Wieso eigentlich nicht einen Flottillen-Törn machen?

Wir verabschieden uns von St. Martin und segeln über Nacht ins Urlaubsparadies BVI. Als wir am Morgen in den Britischen Jungfraueninseln BVI ankommen, werden wir schon erwartet. Der Anker fällt in 5 Meter Tiefe auf Sand, geschützt in der Inselgruppe des North Sound bei Virgin Gorda und wir gehen erst mal baden. Kaum im Wasser kommen weitere bekannte Köpfe aus verschiedenen Booten und springen auch ins türkise Nass. Mit den Crews der SVEA und JOLENE kommt es also zu einem schwimmenden wiedersehen. Kaum da, schmieden wir schon Pläne, die nächsten Tage zusammen weiter zu segeln. Obwohl Segeln in den BVI ein weiter Begriff ist, denn mehr als 10 Seemeilen pro Tag machen wir eigentlich selten. Alle kleinen verstreuten Inseln liegen nahe beieinander, es gibt kaum Grundwelle, da diese ja von den Inseln abgehalten werden. Der Begriff Bodenseebedingungen, ist sogar gefallen Traumhaftes Ferien-Segeln! Wir merken auch schon bald, dass dies wohl allgemein bekannt ist und in manchen Buchten sind wir fast die Einzigen ohne Charterschiff. Wir geniessen die BVI‘s, als ob wir hier einfach ein paar Tage Ferien machen würden. Schnorcheln ums Schiffs-Wrack der Rohne, welche in einem Hurrikan versunken ist, besuchen die vom Meer geschliffenen Granit-Steine von „The Bath“ und schnorcheln bei „The Bight“ in den Höhlen herum.

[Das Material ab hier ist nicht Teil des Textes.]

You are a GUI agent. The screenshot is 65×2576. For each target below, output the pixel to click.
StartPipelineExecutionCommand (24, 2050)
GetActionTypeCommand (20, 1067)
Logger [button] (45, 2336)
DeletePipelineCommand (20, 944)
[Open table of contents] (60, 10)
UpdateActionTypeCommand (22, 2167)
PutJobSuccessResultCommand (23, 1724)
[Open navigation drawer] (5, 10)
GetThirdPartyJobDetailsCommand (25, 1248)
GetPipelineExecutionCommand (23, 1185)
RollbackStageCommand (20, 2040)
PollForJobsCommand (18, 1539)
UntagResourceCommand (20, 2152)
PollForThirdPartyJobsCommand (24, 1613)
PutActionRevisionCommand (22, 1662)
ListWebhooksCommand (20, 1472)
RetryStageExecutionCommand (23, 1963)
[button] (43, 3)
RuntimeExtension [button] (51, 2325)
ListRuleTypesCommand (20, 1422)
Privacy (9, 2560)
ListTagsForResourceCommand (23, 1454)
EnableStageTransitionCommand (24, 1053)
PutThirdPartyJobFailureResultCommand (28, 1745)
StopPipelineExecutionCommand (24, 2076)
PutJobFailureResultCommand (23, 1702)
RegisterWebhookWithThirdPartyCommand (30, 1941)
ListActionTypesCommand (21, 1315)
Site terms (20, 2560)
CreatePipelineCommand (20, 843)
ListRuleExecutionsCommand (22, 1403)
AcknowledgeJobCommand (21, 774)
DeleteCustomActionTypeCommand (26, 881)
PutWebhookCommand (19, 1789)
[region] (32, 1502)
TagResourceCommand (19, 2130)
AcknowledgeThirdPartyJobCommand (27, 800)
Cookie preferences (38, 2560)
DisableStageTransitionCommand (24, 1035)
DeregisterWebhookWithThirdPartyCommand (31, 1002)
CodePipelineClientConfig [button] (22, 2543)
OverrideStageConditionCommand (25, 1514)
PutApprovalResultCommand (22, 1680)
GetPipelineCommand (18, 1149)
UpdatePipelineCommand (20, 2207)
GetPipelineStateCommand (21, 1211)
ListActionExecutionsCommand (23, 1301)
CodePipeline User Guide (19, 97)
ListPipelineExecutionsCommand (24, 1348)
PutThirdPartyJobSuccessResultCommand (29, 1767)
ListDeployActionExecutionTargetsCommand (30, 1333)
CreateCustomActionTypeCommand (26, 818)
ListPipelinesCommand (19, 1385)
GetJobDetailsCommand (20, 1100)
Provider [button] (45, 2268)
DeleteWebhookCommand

Ein weiterer „Urlaubshöhepunkt“ soll laut dem Segelführer auch die „Willy T-Bar“ auf einem alten Schiff sein, geankert in einer sehr gut besetzten Bucht. Unsere Flottillen-Törn Crew lässt es sich nicht nehmen dort einen Pain-Killer zu trinken, der ja in den BVI erfunden sein soll. Leider bleibt dieser doch so viel gerühmte Drink für mich dennoch eher ungeniessbar und auch die schwimmende Bar, ist völlig überbewertet. So geniessen wir den Abend auf einem unserer drei Segelschiffe.
Am nächsten Tag geht’s auch schon weiter, einen Segelspurt bis zur nächsten Insel, Jost van Dyke und dort zur nächsten sehr bekannten Bar, dem Foxy’s. Dies soll angeblich der Höhepunkt der BVI-Bars sein und wir erwarten eine wilde Party-Nacht in einer karibischen Strandbar. Naja, in der Happy Hour füllt sich die Bar so langsam mit einigen Urlaubern, vor allem Amerikaner, aber so richtig Stimmung kommt nicht auf. Als wir dann um 20.00 nebst ein Paar älteren Urlaubsgästen noch die einzigen sind, und die Mücken uns schon völlig zerstochen haben, beschliessen wir auch diesen Abend auf den eigenen Schiffen zu verbringen. Naja, mit den Bar-Tipps hat unser Revierführer nicht so ganz unseren Geschmack getroffen. Zum Glück haben aber die BVI sonst ganz viel zu bieten! Wir geniessen die Natur auf den kleinen Inseln, einsame Ankerbuchten, traumhafte Segelbedingungen und wunderschöne Riffs zum Schnorcheln, geniessen es noch mehr mit unseren gewonnenen Reisefreunden eine gute Zeit zu verbringen.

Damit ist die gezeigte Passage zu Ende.